Exercise goal >> Once the pictures have been removed, repeat the remainder of the records exactly.

Listed entries >>
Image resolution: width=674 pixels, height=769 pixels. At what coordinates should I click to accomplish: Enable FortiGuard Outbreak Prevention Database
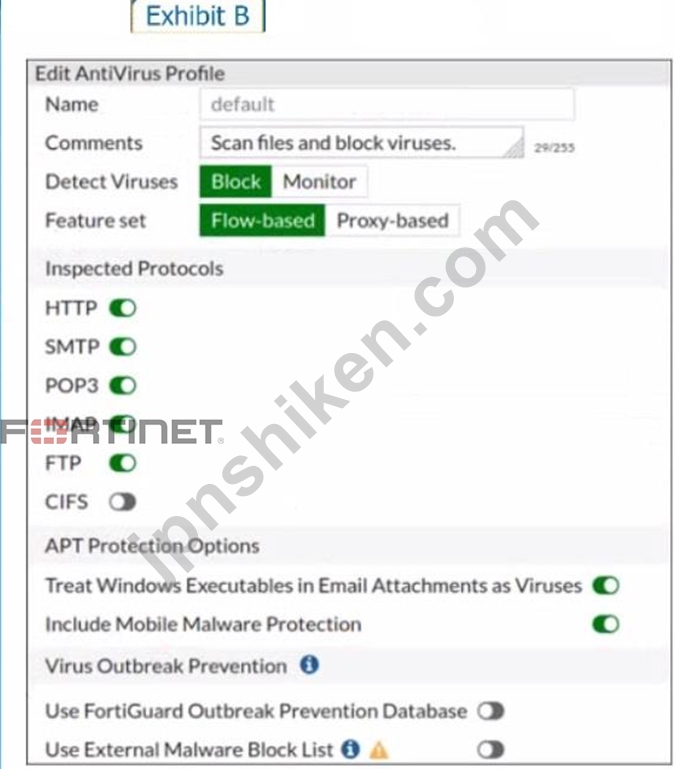coord(491,711)
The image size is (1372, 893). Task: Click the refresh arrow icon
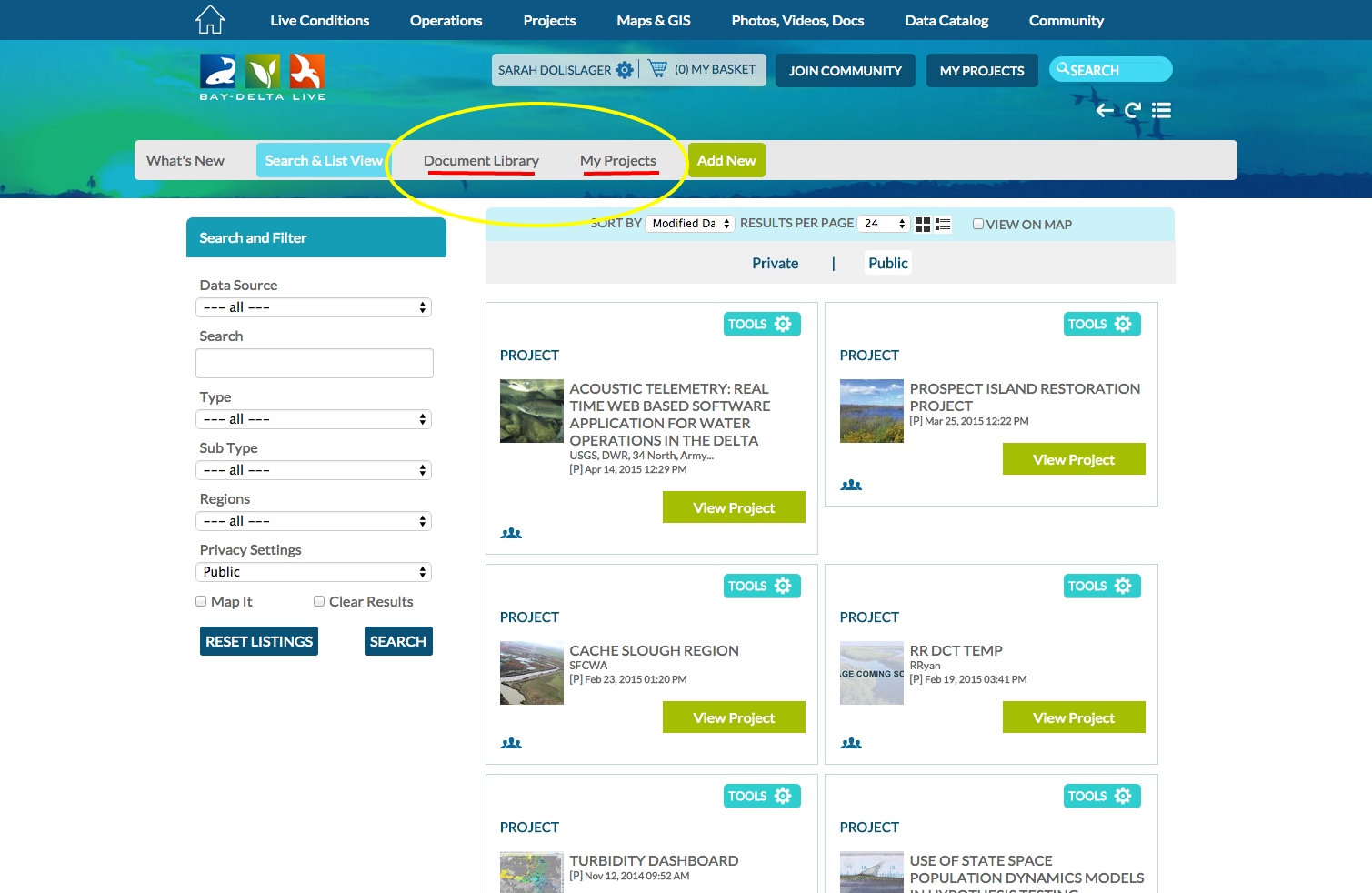pyautogui.click(x=1133, y=111)
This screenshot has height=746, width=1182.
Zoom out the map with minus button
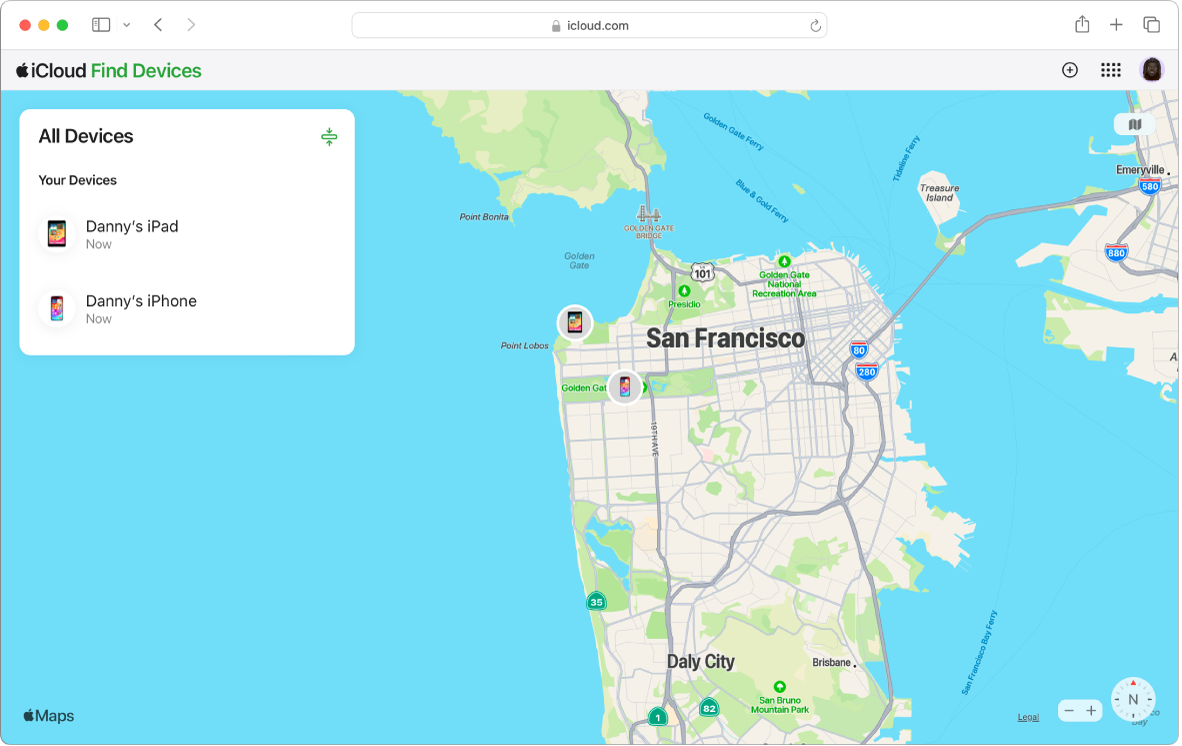1069,711
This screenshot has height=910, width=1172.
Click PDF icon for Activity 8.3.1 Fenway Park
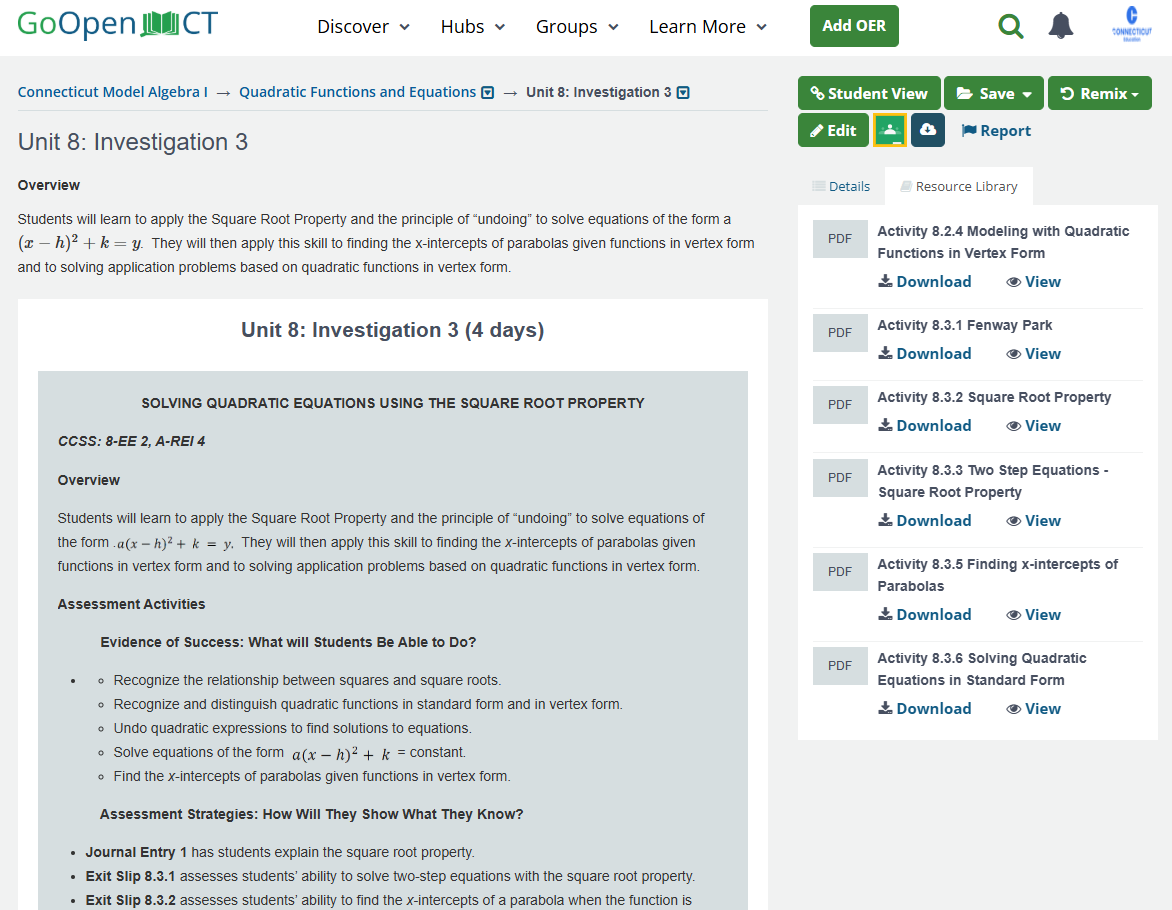(x=840, y=333)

Response to the exercise >>
Image resolution: width=674 pixels, height=769 pixels. At what coordinates should I click to accomplish: Enable FortiGuard Outbreak Prevention Database
coord(491,711)
The image size is (1372, 893). Task: Click the refresh arrow icon
pyautogui.click(x=1133, y=111)
This screenshot has height=746, width=1182.
Zoom out the map with minus button
1069,711
This screenshot has height=910, width=1172.
Click PDF icon for Activity 8.3.1 Fenway Park
(x=840, y=333)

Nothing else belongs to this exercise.